Si se lo confesaba a Maria estaba perdido, pero si no lo hacía… quizá nunca se enterara. ¿Se puede vivir una vida feliz sin contarse todo uno al otro? Ahora que sabía que el cuerpo le funcionaba podría darle todo lo bello que ambos habían anhelado. Ahora sería capaz de mirar a la muerte a la cara y decirle que merecía estar vivo por el hecho de desear vivir y morir. Pensó en la soga colgada en el vestíbulo y en el gancho que había montado en la sala de estar. A pesar del trance en que se encontraba en ese momento, la idea de quitarse la vida se le antojó infinitamente lejana. Ya no contemplaba la muerte como una salida. Probablemente estaba sanando, lo cual, en medio de su desgracia, aunque no le llenara de alegría, sí que le aligeró el ánimo. Decidió no contárselo a Maria. Lo ocurrido con Rebecka la noche anterior fue un accidente, a fin de cuentas positivo, porque le permitió saber que ya era capaz. No se debe desperdiciar la vida, cada uno por su lado, cuando se sabe que uno pertenece al otro y que el amor es mutuo.
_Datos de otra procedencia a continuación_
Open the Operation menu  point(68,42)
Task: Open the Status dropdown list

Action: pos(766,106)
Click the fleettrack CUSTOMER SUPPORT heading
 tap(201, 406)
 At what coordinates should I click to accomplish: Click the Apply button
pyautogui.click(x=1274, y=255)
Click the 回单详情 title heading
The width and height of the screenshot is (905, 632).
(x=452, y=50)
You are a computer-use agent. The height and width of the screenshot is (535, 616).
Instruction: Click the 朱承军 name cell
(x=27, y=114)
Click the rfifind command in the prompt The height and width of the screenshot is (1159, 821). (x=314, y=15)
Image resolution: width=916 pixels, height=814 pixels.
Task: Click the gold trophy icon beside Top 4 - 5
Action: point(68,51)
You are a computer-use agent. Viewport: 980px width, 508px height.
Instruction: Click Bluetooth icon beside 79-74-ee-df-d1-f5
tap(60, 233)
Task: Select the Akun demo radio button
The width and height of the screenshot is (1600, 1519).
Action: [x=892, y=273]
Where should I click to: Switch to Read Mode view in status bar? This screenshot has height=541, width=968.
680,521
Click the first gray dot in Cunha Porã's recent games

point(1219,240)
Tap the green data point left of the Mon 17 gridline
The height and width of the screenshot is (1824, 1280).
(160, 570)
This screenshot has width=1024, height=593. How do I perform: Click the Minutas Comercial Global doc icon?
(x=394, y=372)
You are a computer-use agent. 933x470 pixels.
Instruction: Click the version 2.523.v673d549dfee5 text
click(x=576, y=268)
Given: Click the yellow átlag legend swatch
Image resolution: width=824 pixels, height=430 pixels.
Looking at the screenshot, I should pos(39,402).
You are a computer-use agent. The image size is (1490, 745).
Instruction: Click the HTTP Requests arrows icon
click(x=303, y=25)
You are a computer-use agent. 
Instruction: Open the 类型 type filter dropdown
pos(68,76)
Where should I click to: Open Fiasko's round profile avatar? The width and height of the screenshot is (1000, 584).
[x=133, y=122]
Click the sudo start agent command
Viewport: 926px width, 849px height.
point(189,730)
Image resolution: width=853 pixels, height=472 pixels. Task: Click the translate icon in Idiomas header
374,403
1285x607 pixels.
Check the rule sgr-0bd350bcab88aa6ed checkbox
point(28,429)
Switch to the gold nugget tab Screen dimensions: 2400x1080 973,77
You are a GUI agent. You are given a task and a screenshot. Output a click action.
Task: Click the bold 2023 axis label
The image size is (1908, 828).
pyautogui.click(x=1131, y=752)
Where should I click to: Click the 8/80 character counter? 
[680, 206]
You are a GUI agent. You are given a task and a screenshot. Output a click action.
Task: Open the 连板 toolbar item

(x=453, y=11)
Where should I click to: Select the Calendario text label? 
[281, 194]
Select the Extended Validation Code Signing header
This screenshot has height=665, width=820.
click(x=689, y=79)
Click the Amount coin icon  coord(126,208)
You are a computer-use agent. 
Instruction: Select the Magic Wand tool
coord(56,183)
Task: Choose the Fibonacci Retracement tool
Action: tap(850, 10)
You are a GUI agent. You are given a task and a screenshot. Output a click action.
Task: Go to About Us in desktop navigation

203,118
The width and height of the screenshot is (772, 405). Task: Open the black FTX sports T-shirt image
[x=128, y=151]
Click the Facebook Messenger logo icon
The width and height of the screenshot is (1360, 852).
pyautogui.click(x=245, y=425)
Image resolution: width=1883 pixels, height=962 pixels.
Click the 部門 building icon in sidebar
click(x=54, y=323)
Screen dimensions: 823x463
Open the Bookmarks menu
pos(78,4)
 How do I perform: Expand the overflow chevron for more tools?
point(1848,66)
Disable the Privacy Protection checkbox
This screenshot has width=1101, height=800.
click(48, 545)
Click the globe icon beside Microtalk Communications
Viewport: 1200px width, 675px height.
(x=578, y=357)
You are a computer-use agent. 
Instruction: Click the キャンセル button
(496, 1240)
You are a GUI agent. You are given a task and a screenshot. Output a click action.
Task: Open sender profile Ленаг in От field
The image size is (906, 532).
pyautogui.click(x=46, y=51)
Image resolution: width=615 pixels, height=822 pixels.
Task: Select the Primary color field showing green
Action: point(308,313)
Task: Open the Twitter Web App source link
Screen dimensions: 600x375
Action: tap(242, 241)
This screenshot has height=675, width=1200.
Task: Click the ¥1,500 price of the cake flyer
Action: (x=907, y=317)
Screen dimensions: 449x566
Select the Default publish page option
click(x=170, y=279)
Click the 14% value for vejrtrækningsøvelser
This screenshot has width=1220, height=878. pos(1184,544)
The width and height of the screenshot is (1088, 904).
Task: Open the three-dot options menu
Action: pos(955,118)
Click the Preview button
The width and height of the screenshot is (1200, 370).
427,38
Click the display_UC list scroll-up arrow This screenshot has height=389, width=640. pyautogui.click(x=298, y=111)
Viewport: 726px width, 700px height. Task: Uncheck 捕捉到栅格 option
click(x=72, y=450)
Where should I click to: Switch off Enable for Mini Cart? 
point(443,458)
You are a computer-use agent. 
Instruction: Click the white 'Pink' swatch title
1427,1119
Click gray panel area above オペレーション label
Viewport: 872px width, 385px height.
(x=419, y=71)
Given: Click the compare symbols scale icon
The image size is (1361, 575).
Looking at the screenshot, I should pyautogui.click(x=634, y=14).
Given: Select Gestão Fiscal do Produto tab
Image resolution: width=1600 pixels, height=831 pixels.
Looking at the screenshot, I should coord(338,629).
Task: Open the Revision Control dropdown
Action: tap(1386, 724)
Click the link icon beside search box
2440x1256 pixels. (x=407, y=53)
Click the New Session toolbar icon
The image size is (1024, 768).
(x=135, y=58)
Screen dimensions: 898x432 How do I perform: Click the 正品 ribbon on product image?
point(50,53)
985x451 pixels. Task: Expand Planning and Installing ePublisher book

La lluvia se intensificó aún más, pero Per no buscó refugio en su recorrido por las calles. Deseaba llegar a casa. Nada más entrar por la puerta llamaría a Maria para oírle decir que le amaba, que quería que fuera suyo. Buscó la llave en el bolsillo pero, para su sorpresa, se encontró con la puerta de entrada abierta de par en par. Intuyó algo raro y rodeó la casa hasta la parte de atrás. La ventana de la puerta de la terraza estaba hecha añicos. En el suelo, bajo el farol de la puerta, relumbraban trozos de cristal. La puerta exterior se hallaba entreabierta. Cogió un palo del suelo y la abrió por completo para poder observar el interior. No cabía duda de que alguien había entrado por la fuerza. La puerta no se abría del todo, obstaculizada por algún objeto. Habían movido la estantería de libros y el mueble del equipo de música estaba torcido y corrido hacia el interior de la habitación. Los cojines del sofá se hallaban en el suelo y la mesa del salón fuera de su sitio. ¡Pero qué demonios era eso! Del gancho del techo, donde antes estuviera la araña de luces, parecía pender un saco. La visión de la persona colgada le golpeó entonces de lleno. Tal vez todavía viviera… ¡Un cuchillo! Per fue corriendo a la cocina y en pocos segundos regresó con un cuchillo del cajón, se encaramó a la mesa, cortó la cuerda y se la aflojó del cuello. Le desabrochó algunos botones. No tenía pulso ni respiración. Durante un instante pensó en realizarle la respiración artificial. La lengua del muerto se veía azul e hinchada, sus ojos inyectados en sangre fuera de las órbitas. La idea de insuflar aire en el cadáver produjo náuseas a Per, que, en su estado resacoso, apenas pudo controlar. Se volvió entonces para, entre temblores, tratar de recuperar el resuello. Seguidamente se incorporó y contempló el cadáver. Tenía el cuerpo rígido y frío. Con toda probabilidad llevaba varias horas sin vida. Solo cuando se hubo calmado un poco le reconoció, pese a la alteración tan grotesca que la hinchazón había infligido en sus rasgos. Era incomprensible, totalmente absurdo. Cuando llamó al número de urgencias no era un policía que comunicaba un hecho, sino un particular atragantándose con las palabras.